Sichere Wiesn was set up to help women who have lost their friends and don’t know where to go, are being stalked or harassed, have been sexually assaulted, or just need a safe space to get away from the madness.
Since its modest beginnings, this organization has grown its reputation and influence despite resistance from the Oktoberfest organizers (read: breweries). They don’t want to admit that while Oktoberbest is fun for most, this huge event also presents safety problems every year, especially for girls and women.
Kristina Gotlöber, the Sichere Wiesn director, gave me some interesting background on the organization. In its first year (2003), it helped 28 women. Last year, it assisted 216 – a huge jump. That shows that more people know about the check point and are not afraid to go there for help. Some of that awareness comes from the flyers we distribute to tourist hotels each year.
Some more interesting facts from last year: Of the 216 girls and women who sought help from Sichere Wiesn, 9 had experienced or been threatened with sexual assault; 9 had been physically assaulted; 127 had lost friends or valuables (handbags, mobile phones, hotel keys) and were not able to get back home without assistance. In addition, there were 35 cases of alcohol abuse and 36 “other” cases, such as psychological crises and traumatization.
The oldest client at the Sichere Wiesn last year was 72, the youngest 15. The vast majority are under 30.
Interestingly – and this is one more reason to support this great cause – the largest single group of clients was American women! Some 41 Americans got assistance from Sichere Wiesn in 2016. More than half of all of its clients are foreigners (121), and the counselors speak English half of the time.
To raise awareness among young women and men about Sichere Wiesn, Kristina and her colleagues conduct the „Pausenhofprojekt“ every year. They go to schools around Munich and do presentations about safety on the Wiesn.
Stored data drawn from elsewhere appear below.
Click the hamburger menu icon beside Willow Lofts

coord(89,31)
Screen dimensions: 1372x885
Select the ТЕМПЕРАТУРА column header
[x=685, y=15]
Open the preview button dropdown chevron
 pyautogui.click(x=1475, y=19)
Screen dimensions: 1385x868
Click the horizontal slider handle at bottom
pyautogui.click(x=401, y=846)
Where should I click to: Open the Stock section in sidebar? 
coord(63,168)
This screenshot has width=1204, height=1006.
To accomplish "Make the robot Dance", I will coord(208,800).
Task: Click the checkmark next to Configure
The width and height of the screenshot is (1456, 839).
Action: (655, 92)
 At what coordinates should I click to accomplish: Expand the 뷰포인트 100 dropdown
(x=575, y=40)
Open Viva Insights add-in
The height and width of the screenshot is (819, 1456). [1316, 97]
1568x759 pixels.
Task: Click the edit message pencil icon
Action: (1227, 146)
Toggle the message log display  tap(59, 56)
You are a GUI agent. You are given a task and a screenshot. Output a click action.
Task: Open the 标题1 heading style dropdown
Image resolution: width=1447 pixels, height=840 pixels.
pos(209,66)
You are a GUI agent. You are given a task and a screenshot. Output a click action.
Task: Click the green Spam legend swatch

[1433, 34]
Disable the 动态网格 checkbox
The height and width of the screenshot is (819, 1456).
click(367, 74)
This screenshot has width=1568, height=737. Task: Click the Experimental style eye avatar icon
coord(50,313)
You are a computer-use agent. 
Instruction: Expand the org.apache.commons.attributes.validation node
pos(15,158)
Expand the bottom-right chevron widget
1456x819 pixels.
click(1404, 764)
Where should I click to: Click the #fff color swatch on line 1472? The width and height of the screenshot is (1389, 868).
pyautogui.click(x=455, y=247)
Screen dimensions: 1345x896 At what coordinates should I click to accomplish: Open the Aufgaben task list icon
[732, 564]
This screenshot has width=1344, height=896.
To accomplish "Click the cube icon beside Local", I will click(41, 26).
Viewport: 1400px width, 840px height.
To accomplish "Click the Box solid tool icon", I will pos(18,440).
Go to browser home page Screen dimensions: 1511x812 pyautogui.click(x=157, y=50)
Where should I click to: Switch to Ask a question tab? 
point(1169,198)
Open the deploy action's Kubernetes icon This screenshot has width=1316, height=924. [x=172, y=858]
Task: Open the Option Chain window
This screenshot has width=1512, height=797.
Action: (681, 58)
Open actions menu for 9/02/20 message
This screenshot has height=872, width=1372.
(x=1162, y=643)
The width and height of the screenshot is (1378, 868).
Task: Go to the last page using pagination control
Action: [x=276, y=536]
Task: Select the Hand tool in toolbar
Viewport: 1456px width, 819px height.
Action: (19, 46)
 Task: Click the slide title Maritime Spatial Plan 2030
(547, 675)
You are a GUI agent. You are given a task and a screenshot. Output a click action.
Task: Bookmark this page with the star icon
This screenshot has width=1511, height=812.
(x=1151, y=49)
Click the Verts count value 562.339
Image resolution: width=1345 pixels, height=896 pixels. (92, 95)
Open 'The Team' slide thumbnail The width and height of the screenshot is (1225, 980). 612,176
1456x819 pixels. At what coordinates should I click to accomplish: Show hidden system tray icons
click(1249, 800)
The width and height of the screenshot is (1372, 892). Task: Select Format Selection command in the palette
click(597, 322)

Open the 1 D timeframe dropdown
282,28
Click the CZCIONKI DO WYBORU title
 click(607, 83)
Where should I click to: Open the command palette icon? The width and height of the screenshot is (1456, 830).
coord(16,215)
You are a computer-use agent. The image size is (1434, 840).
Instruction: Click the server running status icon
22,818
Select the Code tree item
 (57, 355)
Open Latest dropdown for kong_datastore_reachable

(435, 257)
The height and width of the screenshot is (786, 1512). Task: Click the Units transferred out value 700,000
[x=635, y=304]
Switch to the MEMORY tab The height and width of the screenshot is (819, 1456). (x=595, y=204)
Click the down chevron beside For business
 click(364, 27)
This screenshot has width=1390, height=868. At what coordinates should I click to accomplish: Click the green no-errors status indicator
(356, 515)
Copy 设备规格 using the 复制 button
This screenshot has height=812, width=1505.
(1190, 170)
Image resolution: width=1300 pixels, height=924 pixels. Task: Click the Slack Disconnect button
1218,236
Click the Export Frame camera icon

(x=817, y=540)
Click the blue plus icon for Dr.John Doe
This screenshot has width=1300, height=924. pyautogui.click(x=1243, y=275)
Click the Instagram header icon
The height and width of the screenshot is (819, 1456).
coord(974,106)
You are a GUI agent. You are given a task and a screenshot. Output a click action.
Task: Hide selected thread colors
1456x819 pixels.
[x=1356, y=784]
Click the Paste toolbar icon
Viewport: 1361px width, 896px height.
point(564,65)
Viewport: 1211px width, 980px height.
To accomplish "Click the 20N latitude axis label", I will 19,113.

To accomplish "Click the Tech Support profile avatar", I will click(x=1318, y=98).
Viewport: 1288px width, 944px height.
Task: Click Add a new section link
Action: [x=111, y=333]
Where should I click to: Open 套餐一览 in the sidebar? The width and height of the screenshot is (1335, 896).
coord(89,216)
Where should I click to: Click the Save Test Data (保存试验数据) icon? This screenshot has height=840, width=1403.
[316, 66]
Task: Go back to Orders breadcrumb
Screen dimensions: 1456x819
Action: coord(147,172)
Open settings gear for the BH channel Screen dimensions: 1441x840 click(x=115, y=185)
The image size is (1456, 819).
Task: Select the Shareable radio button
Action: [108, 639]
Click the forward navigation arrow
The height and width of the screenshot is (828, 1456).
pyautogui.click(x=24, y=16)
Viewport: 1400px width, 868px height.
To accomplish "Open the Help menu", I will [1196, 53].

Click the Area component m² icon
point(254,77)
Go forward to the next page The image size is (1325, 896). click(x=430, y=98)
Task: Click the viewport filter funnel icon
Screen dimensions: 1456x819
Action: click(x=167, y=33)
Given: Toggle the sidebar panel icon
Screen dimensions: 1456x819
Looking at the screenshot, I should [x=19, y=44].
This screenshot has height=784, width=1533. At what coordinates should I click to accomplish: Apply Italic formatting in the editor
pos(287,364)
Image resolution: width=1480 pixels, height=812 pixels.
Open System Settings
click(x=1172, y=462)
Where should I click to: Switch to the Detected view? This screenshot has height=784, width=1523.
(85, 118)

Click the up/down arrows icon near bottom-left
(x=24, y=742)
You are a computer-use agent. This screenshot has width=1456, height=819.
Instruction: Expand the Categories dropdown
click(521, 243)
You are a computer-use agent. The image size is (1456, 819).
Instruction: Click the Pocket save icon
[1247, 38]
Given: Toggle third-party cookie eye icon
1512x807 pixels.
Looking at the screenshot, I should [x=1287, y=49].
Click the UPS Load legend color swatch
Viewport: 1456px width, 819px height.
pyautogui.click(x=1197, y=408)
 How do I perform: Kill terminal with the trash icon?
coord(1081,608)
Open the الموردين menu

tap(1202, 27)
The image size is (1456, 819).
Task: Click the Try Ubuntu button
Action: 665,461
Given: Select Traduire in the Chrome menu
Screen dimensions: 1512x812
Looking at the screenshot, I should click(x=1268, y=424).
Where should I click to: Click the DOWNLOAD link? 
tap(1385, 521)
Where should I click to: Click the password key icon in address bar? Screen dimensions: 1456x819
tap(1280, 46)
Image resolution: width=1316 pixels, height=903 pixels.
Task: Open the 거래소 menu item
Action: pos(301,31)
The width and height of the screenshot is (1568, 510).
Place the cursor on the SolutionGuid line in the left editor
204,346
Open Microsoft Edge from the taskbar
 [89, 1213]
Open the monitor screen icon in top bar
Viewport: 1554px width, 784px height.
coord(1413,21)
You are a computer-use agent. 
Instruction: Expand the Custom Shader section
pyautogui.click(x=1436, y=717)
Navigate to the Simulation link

Since starting this project a few years ago, they have been to 16 schools and reached out to 3,000 girls and 2,400 boys.
Kristina expects an even larger number of clients this-coming October, both due to rising awareness – there was even an article in the Süddeutsche Zeitung about it! – and the fact that the Wiesn is one day longer.
If you want to learn more about Sichere Wiesn, check out the website, or better yet, drop by the check point during one of its open houses. It will have two of them during the Oktoberfest – dates and times to be announced. I will update everyone about it in the Evite.
After the Wiesn, there will be a formal celebration at the Rathaus, and, as a long-time supporter, we’ll be invited to join. More details coming.